**Requirement:** Reproduce the entire listing below line for line, changing nothing.

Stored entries
------------------------------
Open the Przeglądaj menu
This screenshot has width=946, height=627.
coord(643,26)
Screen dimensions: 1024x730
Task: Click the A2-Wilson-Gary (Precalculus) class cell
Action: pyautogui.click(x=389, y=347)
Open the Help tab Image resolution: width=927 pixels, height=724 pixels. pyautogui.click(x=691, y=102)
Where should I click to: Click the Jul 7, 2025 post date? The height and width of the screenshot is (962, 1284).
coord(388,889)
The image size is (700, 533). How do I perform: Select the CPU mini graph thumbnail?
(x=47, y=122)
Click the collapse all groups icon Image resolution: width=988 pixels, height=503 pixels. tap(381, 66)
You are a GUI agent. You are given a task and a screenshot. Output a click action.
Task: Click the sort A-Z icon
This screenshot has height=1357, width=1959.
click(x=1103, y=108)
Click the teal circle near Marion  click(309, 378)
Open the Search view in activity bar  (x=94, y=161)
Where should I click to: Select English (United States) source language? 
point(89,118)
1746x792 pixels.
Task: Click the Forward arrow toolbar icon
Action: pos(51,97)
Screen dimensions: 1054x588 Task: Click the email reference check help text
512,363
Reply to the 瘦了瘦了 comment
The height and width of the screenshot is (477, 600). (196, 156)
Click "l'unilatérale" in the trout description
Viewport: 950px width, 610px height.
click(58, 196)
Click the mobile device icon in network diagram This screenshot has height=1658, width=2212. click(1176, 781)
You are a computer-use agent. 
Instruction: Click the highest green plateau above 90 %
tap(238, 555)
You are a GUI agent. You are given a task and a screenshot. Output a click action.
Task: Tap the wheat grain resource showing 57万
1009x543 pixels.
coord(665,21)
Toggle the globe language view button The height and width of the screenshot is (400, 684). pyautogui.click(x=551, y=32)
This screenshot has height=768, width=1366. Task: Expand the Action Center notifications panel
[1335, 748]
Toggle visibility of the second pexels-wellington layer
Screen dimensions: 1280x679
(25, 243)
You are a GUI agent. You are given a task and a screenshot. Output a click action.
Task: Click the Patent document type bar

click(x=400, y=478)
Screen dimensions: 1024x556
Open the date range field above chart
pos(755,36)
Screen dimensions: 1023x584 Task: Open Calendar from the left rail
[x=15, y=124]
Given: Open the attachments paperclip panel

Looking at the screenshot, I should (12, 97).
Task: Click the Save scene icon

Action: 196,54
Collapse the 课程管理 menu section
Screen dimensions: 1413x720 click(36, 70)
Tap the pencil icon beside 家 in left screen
------------------------------
**Response below:**
Open the Przeglądaj menu
This screenshot has width=946, height=627.
coord(643,26)
Screen dimensions: 1024x730
Task: Click the A2-Wilson-Gary (Precalculus) class cell
Action: pyautogui.click(x=389, y=347)
Open the Help tab Image resolution: width=927 pixels, height=724 pixels. pyautogui.click(x=691, y=102)
Where should I click to: Click the Jul 7, 2025 post date? The height and width of the screenshot is (962, 1284).
coord(388,889)
The image size is (700, 533). How do I perform: Select the CPU mini graph thumbnail?
(x=47, y=122)
Click the collapse all groups icon Image resolution: width=988 pixels, height=503 pixels. tap(381, 66)
You are a GUI agent. You are given a task and a screenshot. Output a click action.
Task: Click the sort A-Z icon
This screenshot has height=1357, width=1959.
click(x=1103, y=108)
Click the teal circle near Marion  click(309, 378)
Open the Search view in activity bar  (x=94, y=161)
Where should I click to: Select English (United States) source language? 
point(89,118)
1746x792 pixels.
Task: Click the Forward arrow toolbar icon
Action: pos(51,97)
Screen dimensions: 1054x588 Task: Click the email reference check help text
512,363
Reply to the 瘦了瘦了 comment
The height and width of the screenshot is (477, 600). (196, 156)
Click "l'unilatérale" in the trout description
Viewport: 950px width, 610px height.
click(58, 196)
Click the mobile device icon in network diagram This screenshot has height=1658, width=2212. click(1176, 781)
You are a computer-use agent. 
Instruction: Click the highest green plateau above 90 %
tap(238, 555)
You are a GUI agent. You are given a task and a screenshot. Output a click action.
Task: Tap the wheat grain resource showing 57万
1009x543 pixels.
coord(665,21)
Toggle the globe language view button The height and width of the screenshot is (400, 684). pyautogui.click(x=551, y=32)
This screenshot has height=768, width=1366. Task: Expand the Action Center notifications panel
[1335, 748]
Toggle visibility of the second pexels-wellington layer
Screen dimensions: 1280x679
(25, 243)
You are a GUI agent. You are given a task and a screenshot. Output a click action.
Task: Click the Patent document type bar

click(x=400, y=478)
Screen dimensions: 1024x556
Open the date range field above chart
pos(755,36)
Screen dimensions: 1023x584 Task: Open Calendar from the left rail
[x=15, y=124]
Given: Open the attachments paperclip panel

Looking at the screenshot, I should (12, 97).
Task: Click the Save scene icon

Action: 196,54
Collapse the 课程管理 menu section
Screen dimensions: 1413x720 click(36, 70)
Tap the pencil icon beside 家 in left screen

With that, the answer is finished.